Yes—and that’s a good thing.

Think of it like this: Would you prefer one kitchen drawer jammed with tools, or a set of organized drawers where everything has its place?

More classes can feel like overhead at first, but they pay off in readability, clarity, and peace of mind.

You’ll know where things are. And so will your teammates.

🧪 The Quick SRP Test

Here’s a simple check list:

Can I explain what this class does in one sentence without using ‘and’?

If your answer sounds like

It calculates totals and saves files and prints things…
then yeah—SRP is being violated.

Why SRP Actually Matters

This principle isn’t just for the clean-code purists. It helps in real-world scenarios:

  • 🔍 Debugging is easier—because you know where things live.
  • 🧪 Testing is cleaner—you test one responsibility at a time.
  • 🔁 Changing requirements don’t ripple through unrelated logic.

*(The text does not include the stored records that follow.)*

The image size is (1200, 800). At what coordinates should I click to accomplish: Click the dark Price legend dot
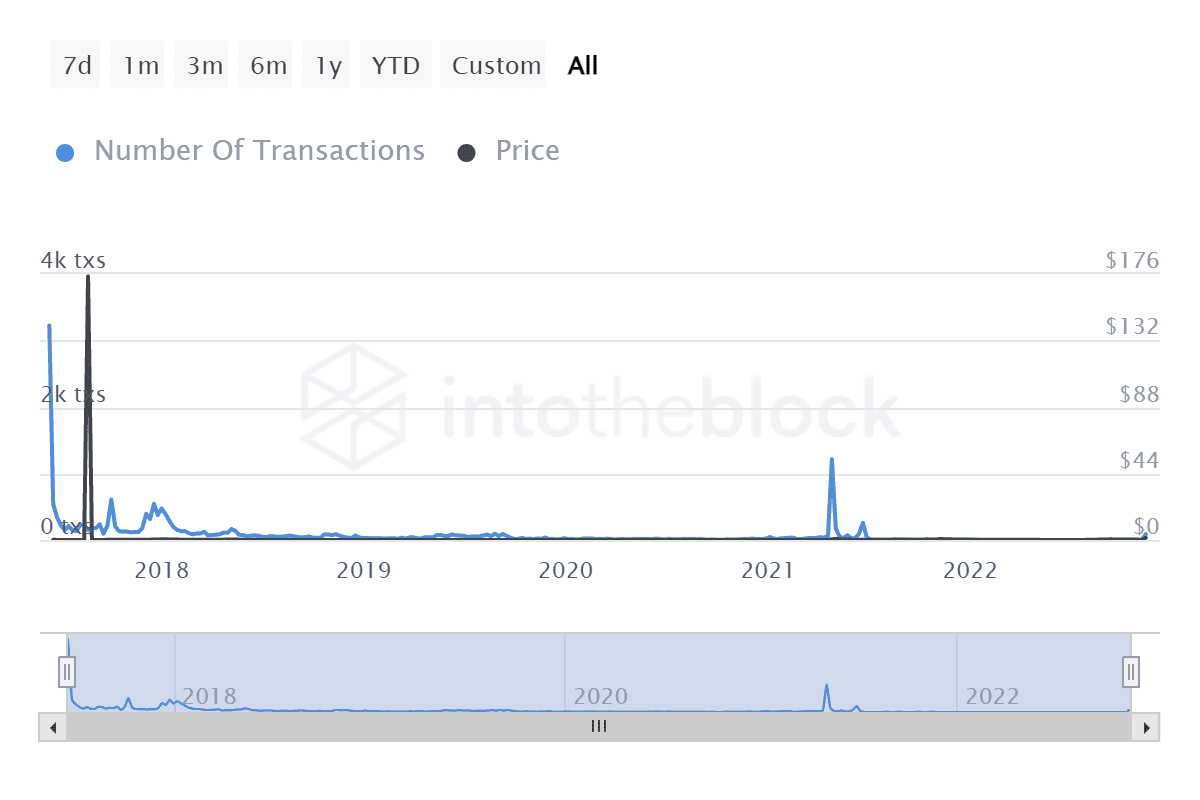point(468,150)
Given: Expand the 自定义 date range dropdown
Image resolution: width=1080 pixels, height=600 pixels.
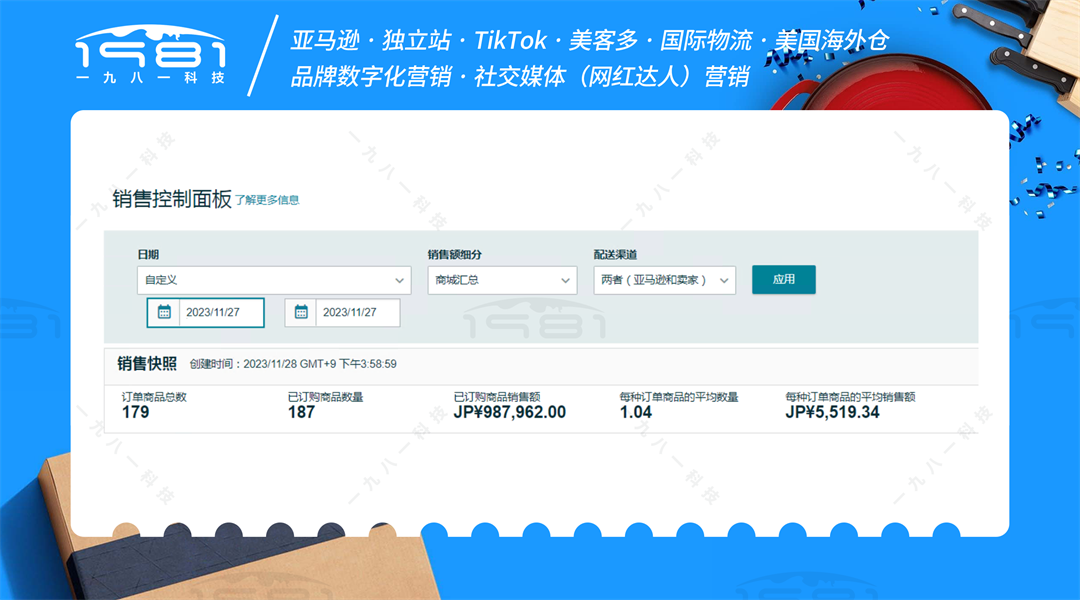Looking at the screenshot, I should click(273, 280).
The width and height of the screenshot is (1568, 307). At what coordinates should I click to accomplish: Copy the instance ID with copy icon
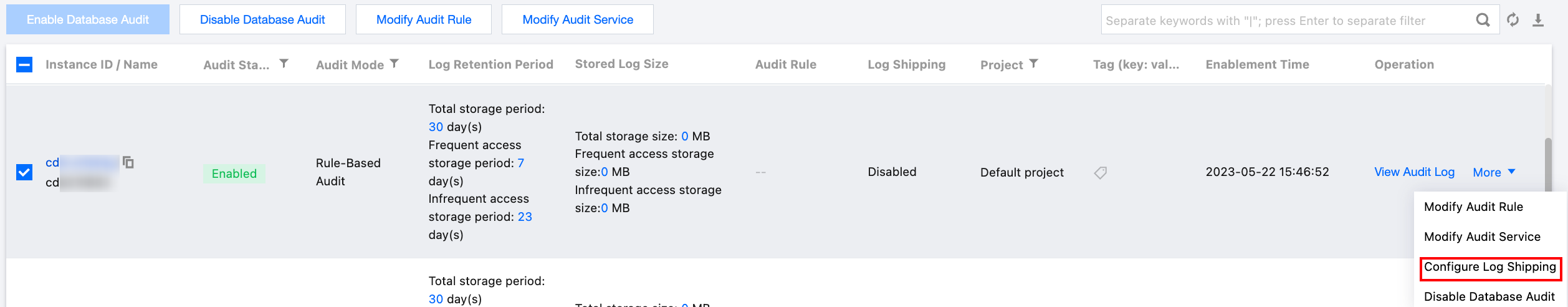click(x=128, y=162)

And when you’re knee-deep in a deadline, knowing your code won’t fall apart because you changed a formatting method? That’s a win.

Where SRP Sits in SOLID

It’s the first of the SOLID principles—and for good reason.

If your classes are tangled up with too many roles, the other principles become harder to apply. Get SRP right, and the rest of SOLID feels more natural.

Final Thoughts

The Single Responsibility Principle is like good storytelling: every class should have a clear plot.

If a class starts doing too much, it becomes confusing to read, hard to change, and painful to debug. But when each piece of code has a single, clear purpose, the whole system becomes easier to understand—and more fun to work on.

So next time you're about to throw "just one more method" into an already busy class, take a breath and ask:

Is this really the same responsibility… or is it time for a spin-off class?

You already know the answer.

Clean code always starts with clarity. SRP is step one.